Tuesday, July 27, 2010

Crossed Fingers, Arizona (still!), Medical Exams



Donald is still in Arizona.

Being apart doesn't technically make the process more difficult, but it does have the ability to make things seem that way.

We're still not sure exactly when he'll be home. The Army can be counted on for many great things, but punctuality is not among them. I keep reminding myself that he'll be back, and that this is not permanent. Still, not having a date makes the certainty of his return seem... uncertain, I suppose. I like solid dates (even if they turn out to be inaccurate), because they give my wandering imagination somewhere to go. So along with my husband's impending return, I also find myself constantly wondering when our SDA appointment will be. Will I need to pack a winter coat, or shorts and sunscreen? Never mind that the soonest I'll need to begin packing is January - by golly I want to start THINKING about what I WILL pack. It's not crazy, it's efficient, completely reasonable, and perfectly normal of me.
I like planning. It relaxes me.
Don't judge.

We've already sent all our documents in for the home study... well, everything except for our medical exams. I've been putting if off until Donald comes home, so we can both go at the same time. We're hoping that our home study provider will begin writing everything up in the mean time, completing what he can so that when he finally does receive the last piece, he'll be able to wrap it up within days. On average, his turnaround is 3-ish weeks, so we're crossing our fingers and toes that those 3 weeks began with everything else being submitted, and not from the day we get the last form to him.



Sunday, July 25, 2010

Home Study Progress

Well, Donald is still in Arizona. We're not sure when he'll be back, but our best guess is in 2-ish weeks from now.
As of today, everything for the home study has been submitted except for our physicals. We'll be getting them as soon as Donald returns. Turnaround on the home study, we've been told, is roughly one month. Assuming that he starts on the process tomorrow (and then wraps it up within a week of receiving our physicals), the home study should be ready to go by early September.
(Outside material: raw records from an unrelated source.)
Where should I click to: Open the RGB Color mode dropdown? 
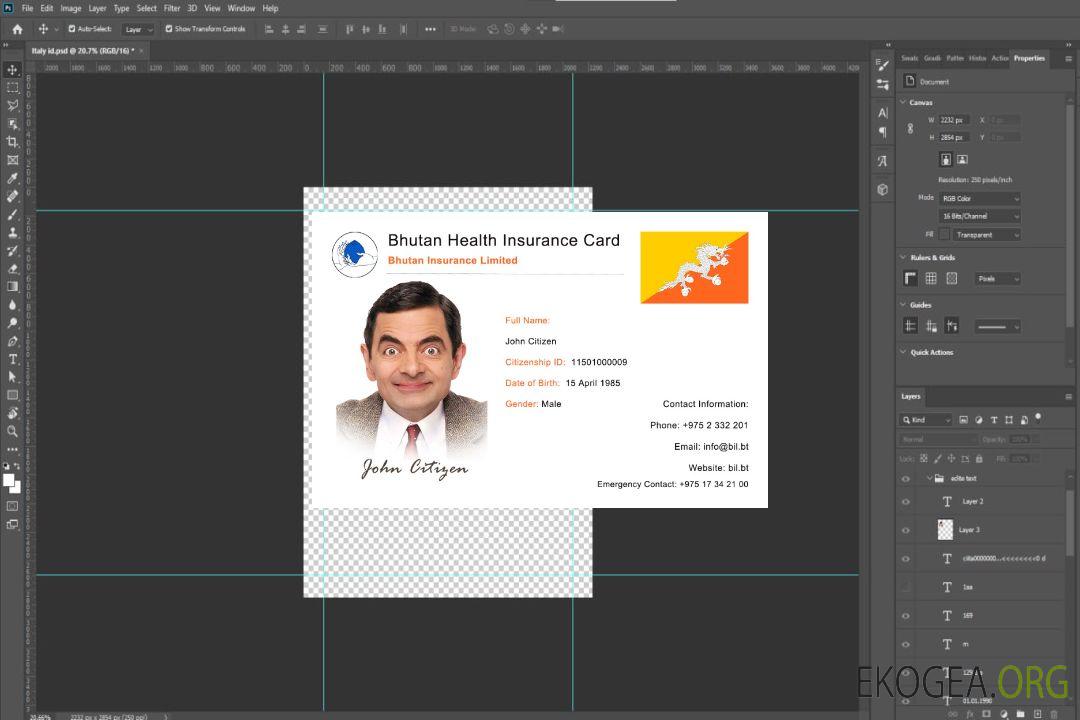(x=979, y=198)
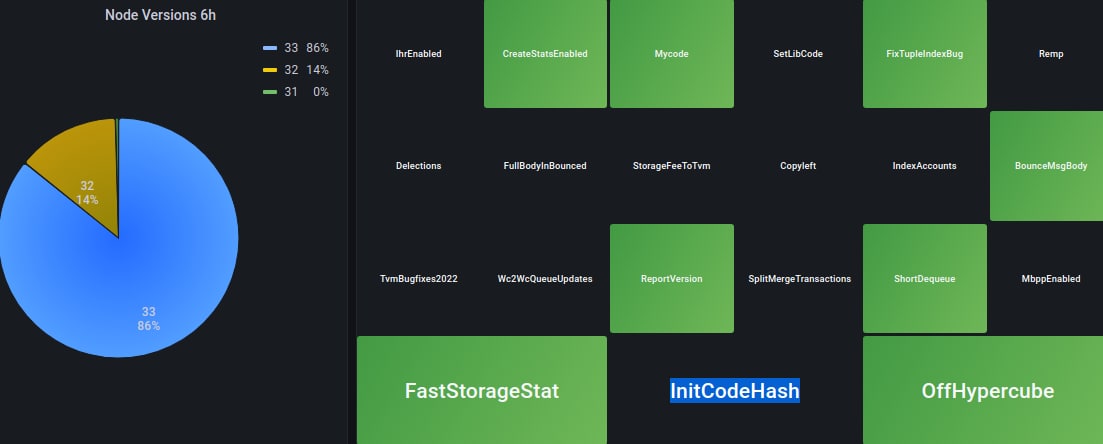The image size is (1103, 444).
Task: Click the BounceMsgBody green tile
Action: 1045,166
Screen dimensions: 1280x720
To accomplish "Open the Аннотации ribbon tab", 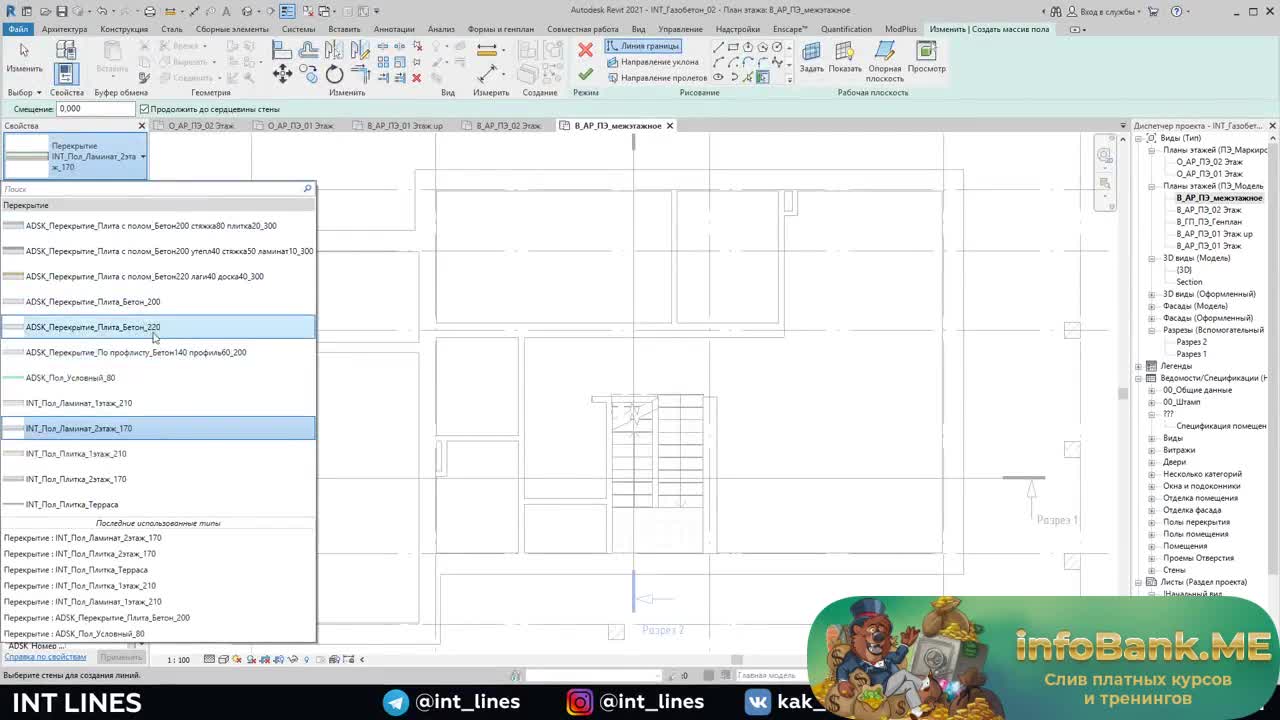I will (394, 29).
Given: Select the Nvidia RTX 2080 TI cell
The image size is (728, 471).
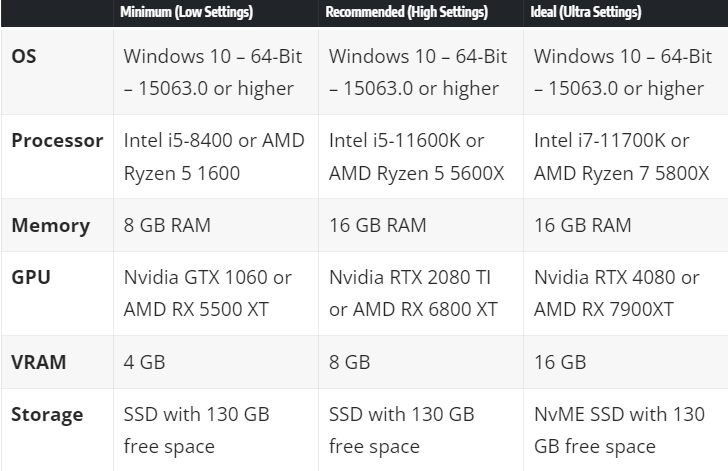Looking at the screenshot, I should point(412,293).
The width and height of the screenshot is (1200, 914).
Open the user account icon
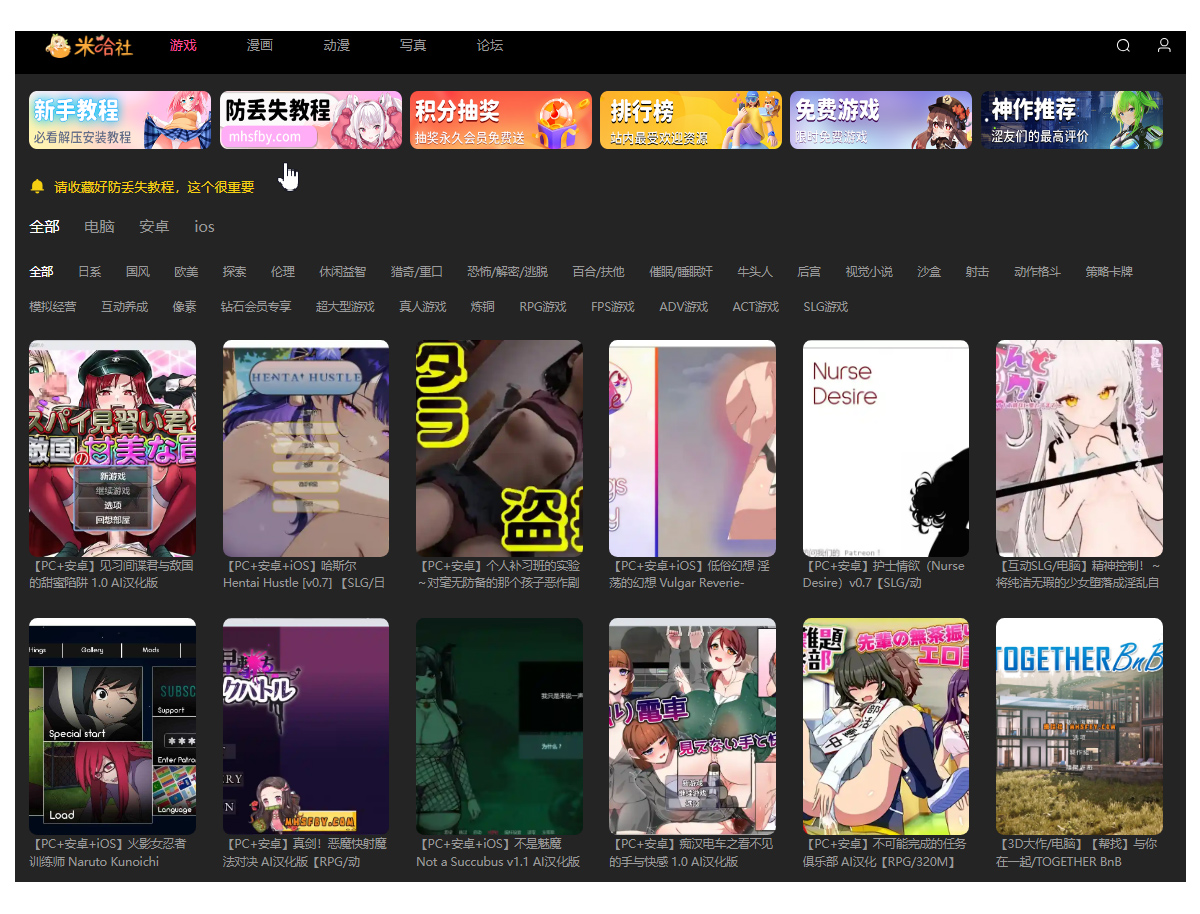pos(1163,45)
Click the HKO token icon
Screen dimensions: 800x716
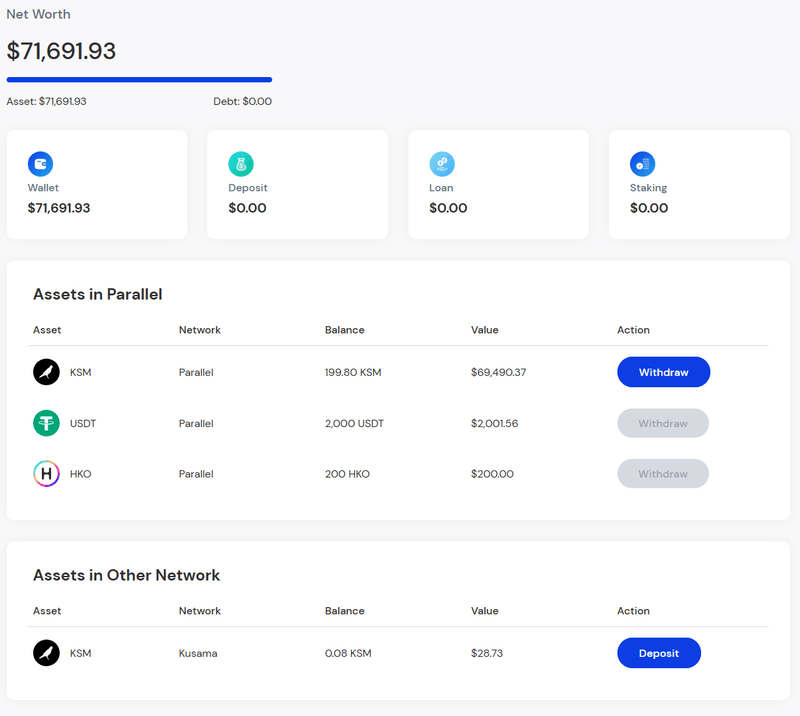point(46,474)
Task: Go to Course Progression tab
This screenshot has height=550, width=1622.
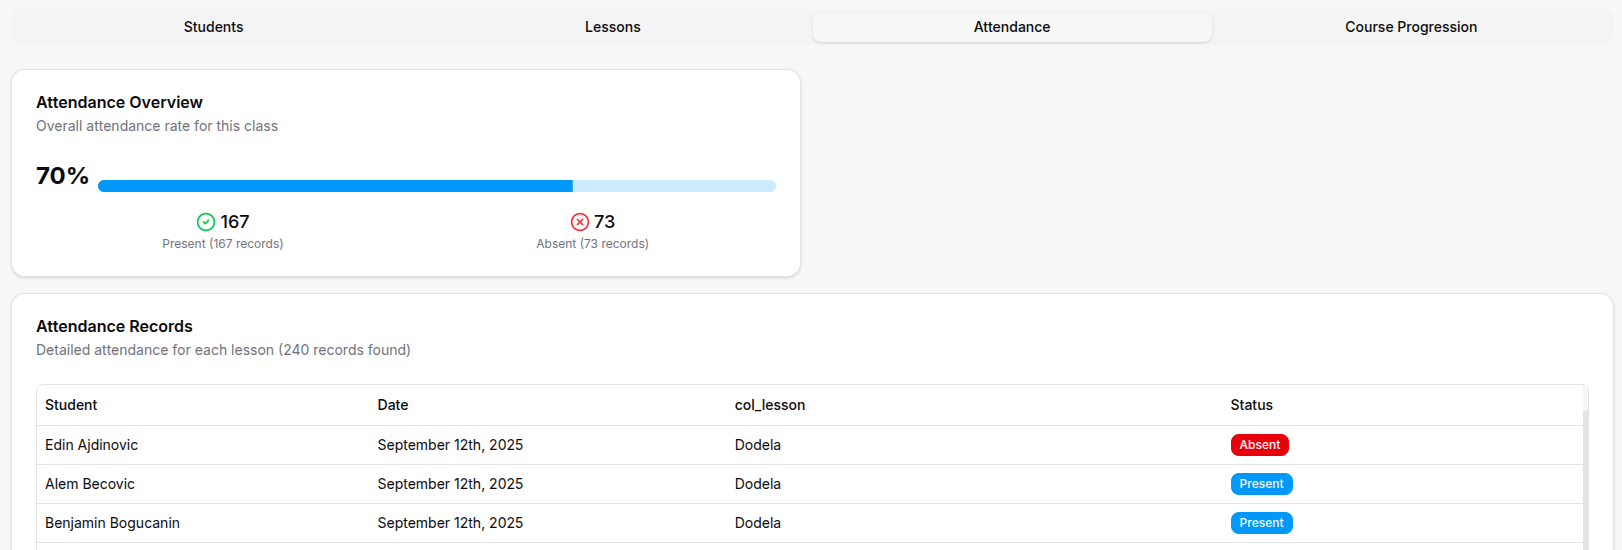Action: (1410, 27)
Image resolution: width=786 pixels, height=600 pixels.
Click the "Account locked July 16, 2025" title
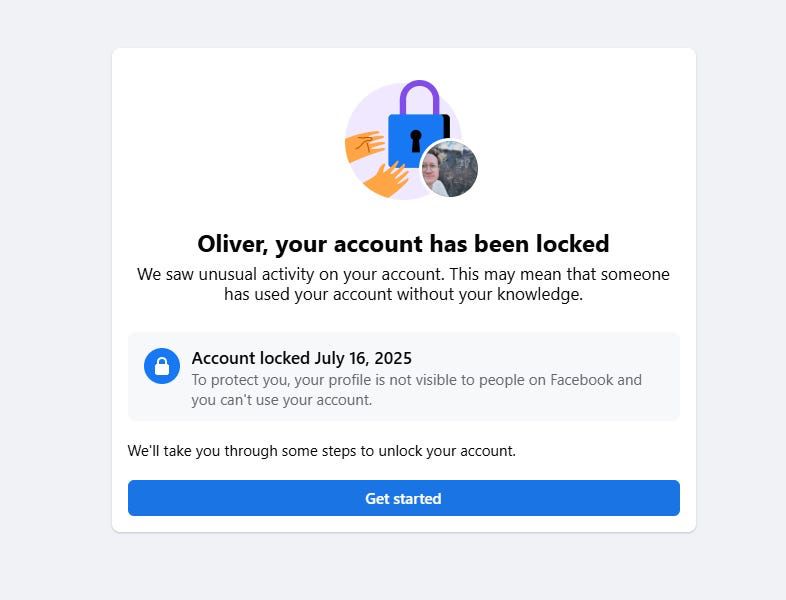click(x=301, y=358)
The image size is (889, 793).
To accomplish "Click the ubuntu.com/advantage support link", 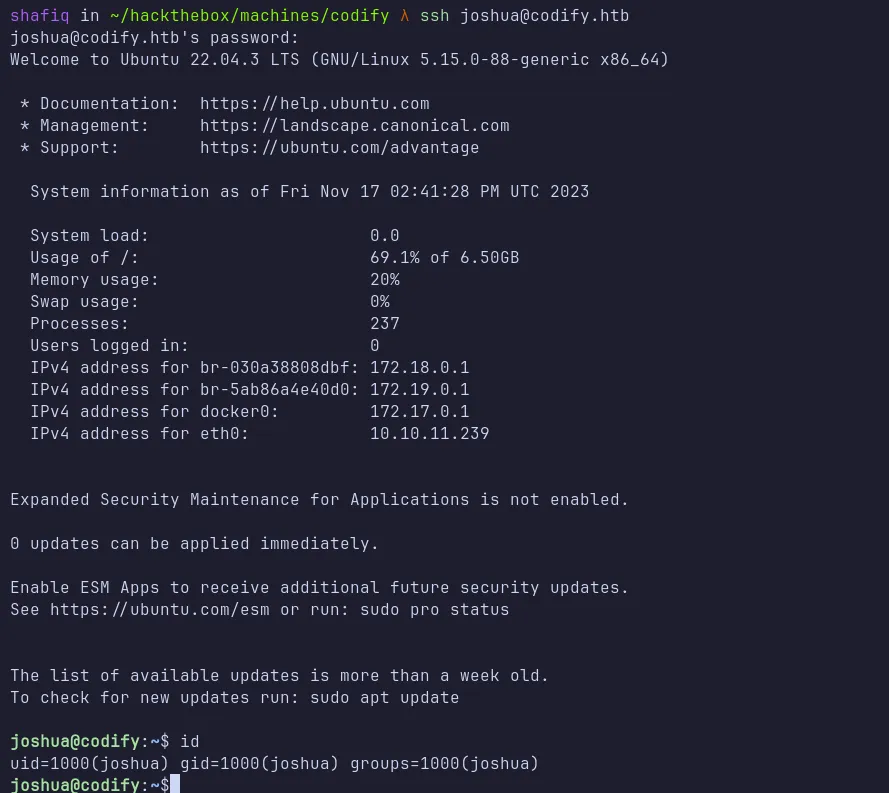I will point(339,148).
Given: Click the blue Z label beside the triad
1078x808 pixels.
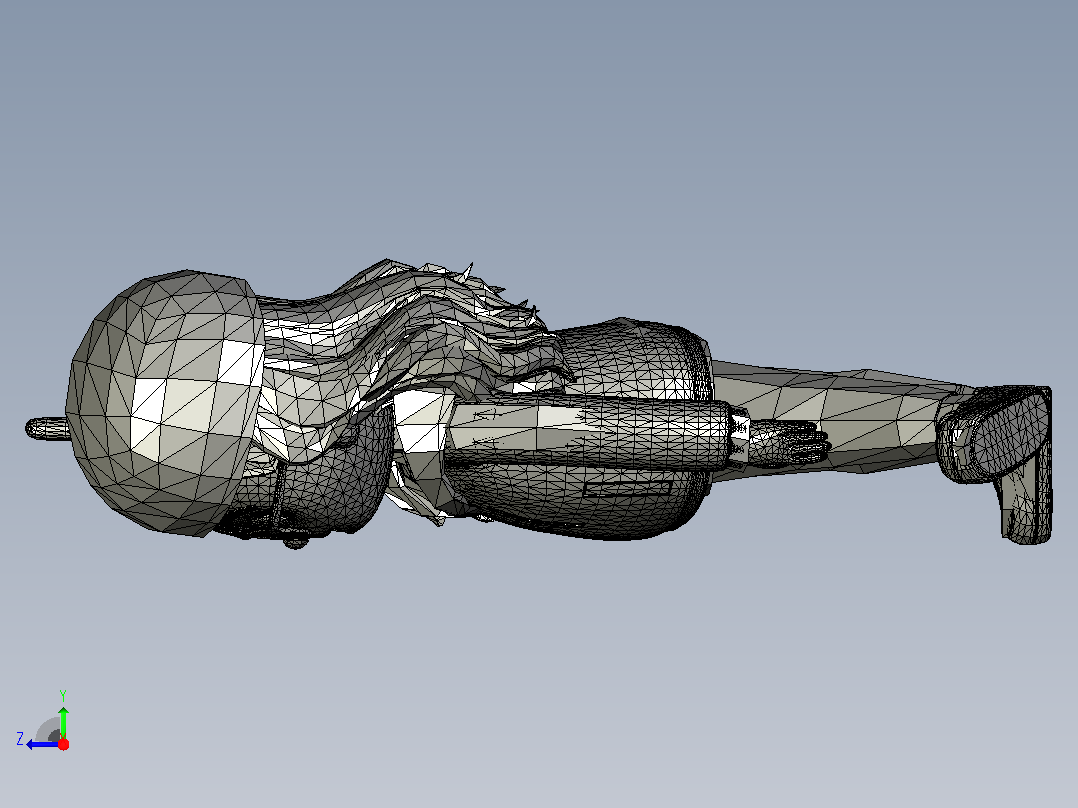Looking at the screenshot, I should 20,739.
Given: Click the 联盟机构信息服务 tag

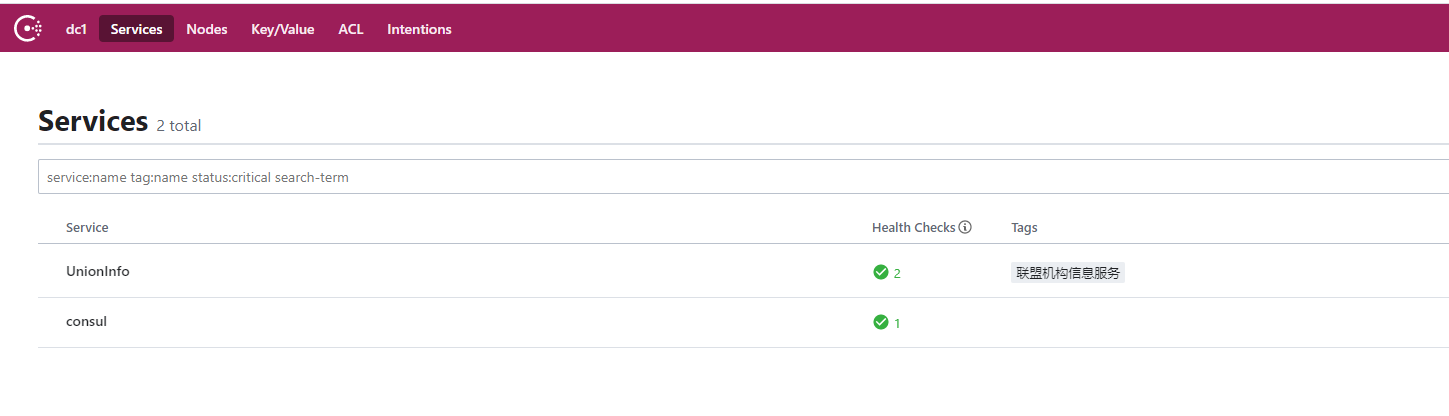Looking at the screenshot, I should (1068, 273).
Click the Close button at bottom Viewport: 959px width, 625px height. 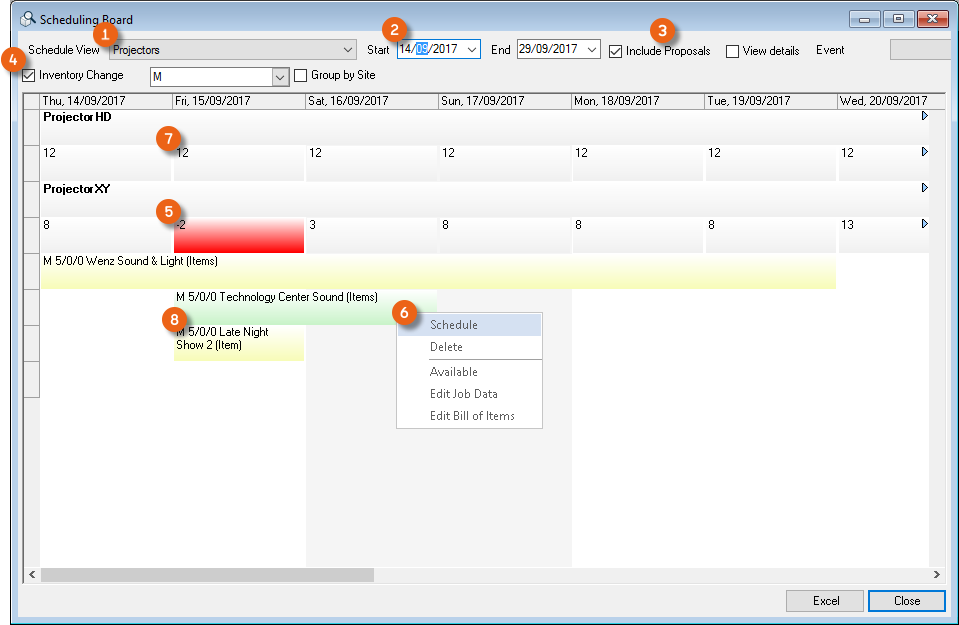(906, 601)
It's now time to get in contact with our facilitator to find out what steps need to be taken to get our documents translated, and how long that will take.

Friday, July 16, 2010

Home Study Stuff

I have paperwork sitting in front of me that needs to be finished. We are ALMOST done with the home study. Just a few more forms and we're DONE. What's left is nothing too overwhelming for the normal person, but I look at it and feel like imploding. Even the smallest thing right now feels like too much.

It won't take that long, and every moment I wait to finish it is a moment longer that Little Winn waits for us.

So why is it not done already...?!?

The human mind (okay, my mind) baffles me.

The home study process is so intrusive and emotionally draining. On a reasonable level I understand it all. It's there for a purpose, and I'm grateful that they screen parents so thoroughly. But still, it can become bothersome. Do they really need to know, in detail, what my biggest disappointment in life was? Or how often we have "relations"?
I just want to stick my head in the sand.
They're not asking that much from me, but I'm a sensitive (and slightly lazy...) soul, I guess. I just get overwhelmed so easily, and I'm definitely there right now.